Configure fdb to write to disk only once every 10 mins

I am trying to setup a fdb cluster in such a way it can handle 1M small writes / second.

Is it possible to configure the cluster in such a way so that:

  1. writes, by default, go only into memory, and not into SSD
  2. every 10 mins or so, all transactions get flushed out to SSD

So I’m okay with a world where a crash results in losing 10 mins worth of transactions as long as each transaction is all-or-nothing. I am willing to make this tradeoff in exchange for more performance.

There is a “memory” mode where FDB persists all writes to the on-disk WAL, but the actual DB is stored in memory. This may be faster for writes, though I’m not sure.

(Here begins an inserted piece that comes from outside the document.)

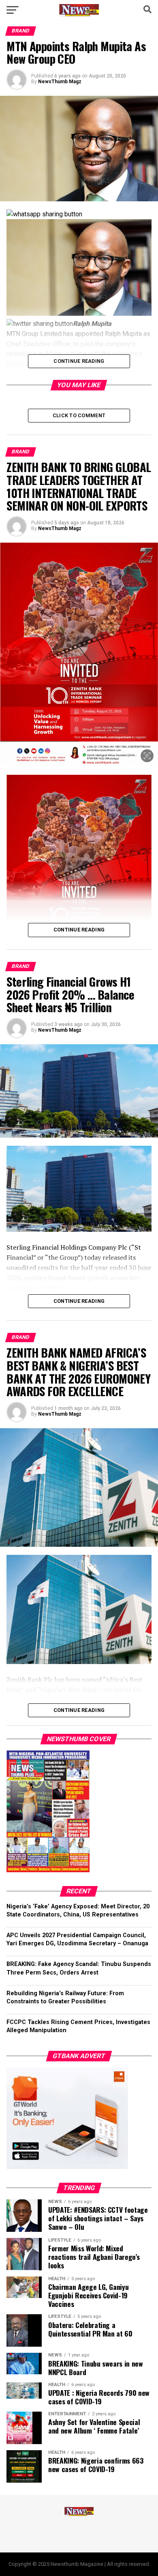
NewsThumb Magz (59, 81)
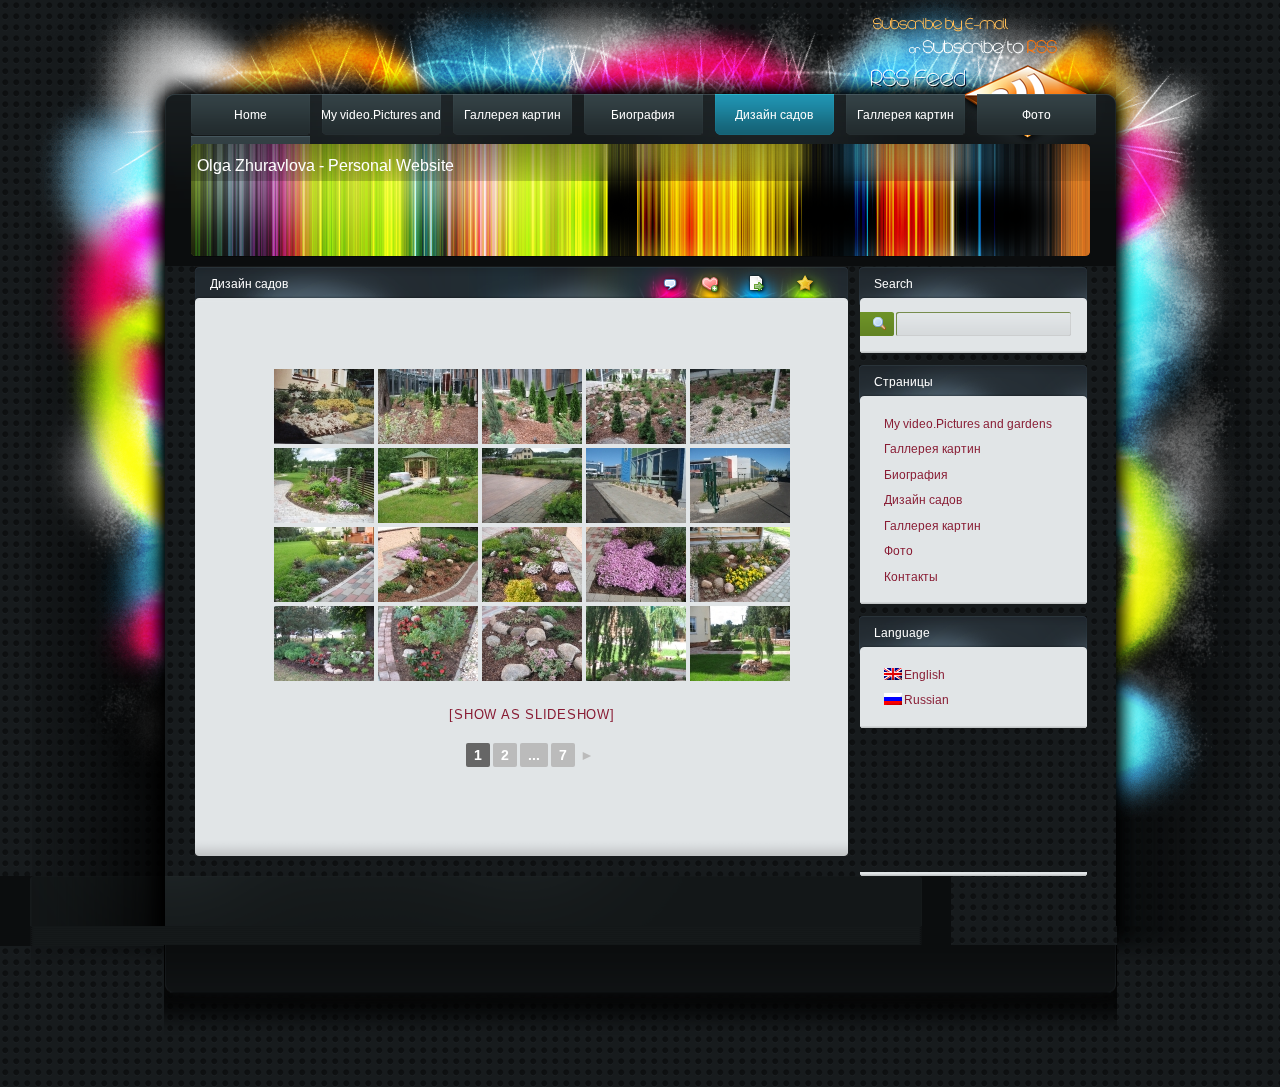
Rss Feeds (971, 101)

In theory (though not sure if inpractice possible with fdb), I think we can go a step further.

Within a 10 minute block, only do wries to memory, don’t touch on-disk WAL. Every 10 minutes, compact all the transactions/diffs within the 10 minute block, and write them out to the on-disk WAL. (So if a particular hot key is written to 100 times in the 10 minute block, we only write the last entry).

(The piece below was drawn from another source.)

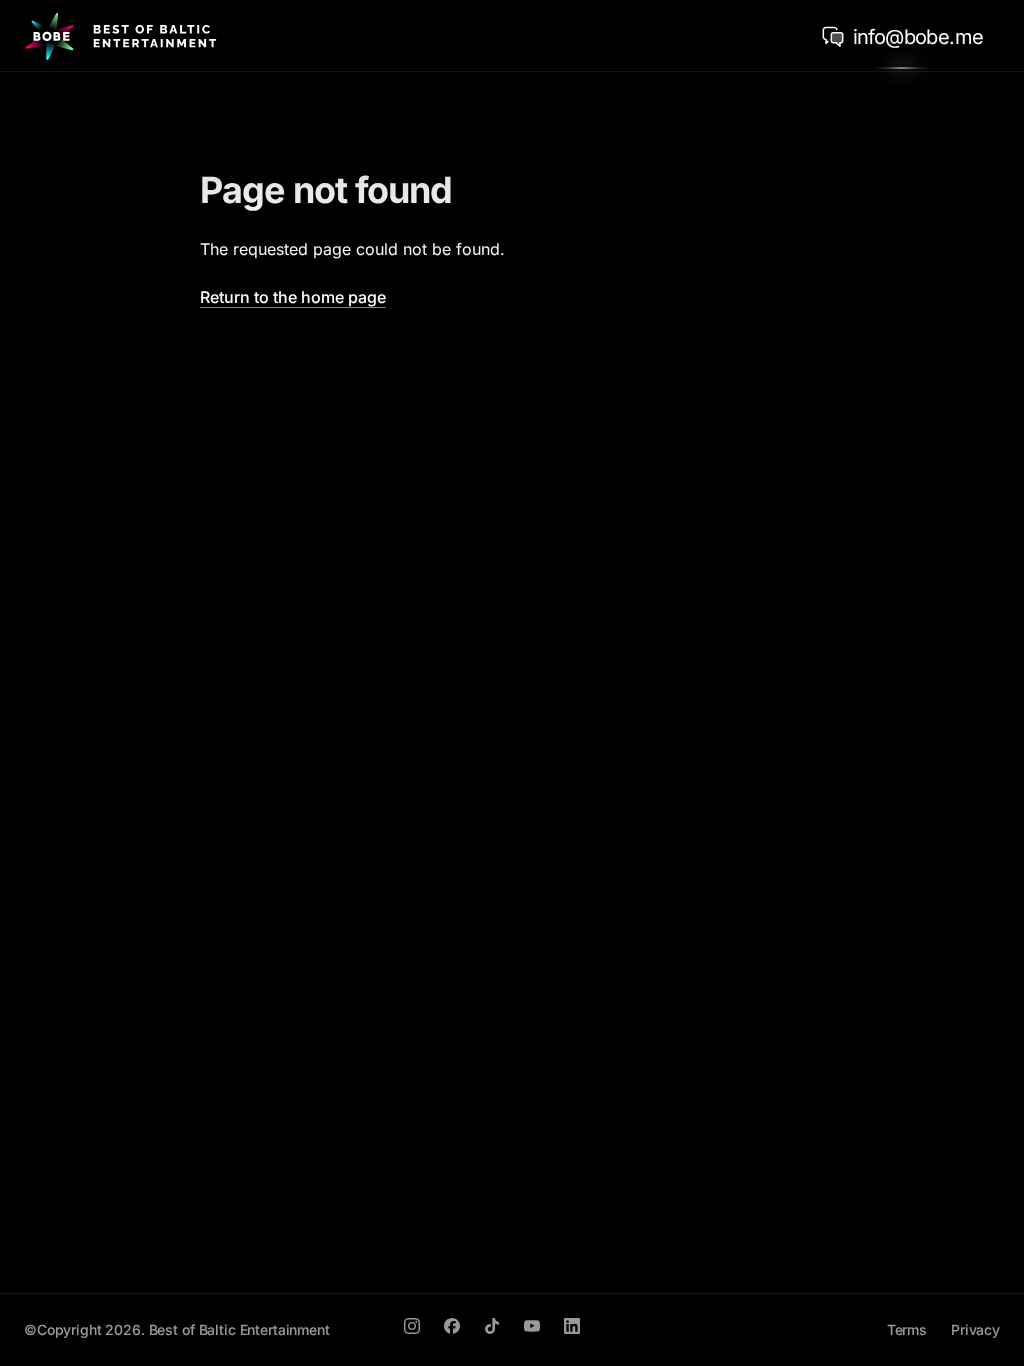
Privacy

Is there some way to do to this in fdb? Where I’m explicitly saying: it’s okay to lose the last 10 minutes of writes, as long as each transactions are all-or-nothing.

You might be able to achieve this on the filesystem level: how about setting up the log and storage process data directory on a ZFS partition with sync=disabled and configure the flush timeout to 10 minutes from the default 5 seconds in ZFS? This will be completely transparent to fdb. When fdb calls fsync it will return immediately, but in reality it will only be in memory. Not sure how it will behave after a crash though.

1 Like

Short answer: I am almost certain you can’t do that without code changes.

Longer answer:

there’s two systems involved in the write path: the transaction log and the storage servers. You have to look at them separately. The storage servers only write to disk every ~500ms IIRC. This is beneficial, since writing to a B-tree is usually faster if you do it in batches and the MVCC window is in memory anyways. You probably could set this interval to 10 minutes and it would just work (assuming you have enough memory). Though it will increase pressure on the transaction log which will result in longer recovery times (but it sounds you’re fine with that).

The bigger problem is the transaction log: FDB will simply refuse to acknowledge a commit before it has been written to all transaction logs and a fsync returned successfully. Doing so would violate the ACID guarantees and such a feature simply doesn’t exist.

I am not sure whether this will work, but keep in mind that we use O_DIRECT – not sure how the file system implementation will exactly handle this situation.

This being said: btrfs and zfs probably don’t perform well for FDB (or any B-tree). So my guess is that you’ll get worse performance even if it works (I am not criticizing these file systems, they’re amazing and I am a big fan, but they’re not built for B-trees – for a storage engine you want something simple and ZFS is basically its own storage engine).

2 Likes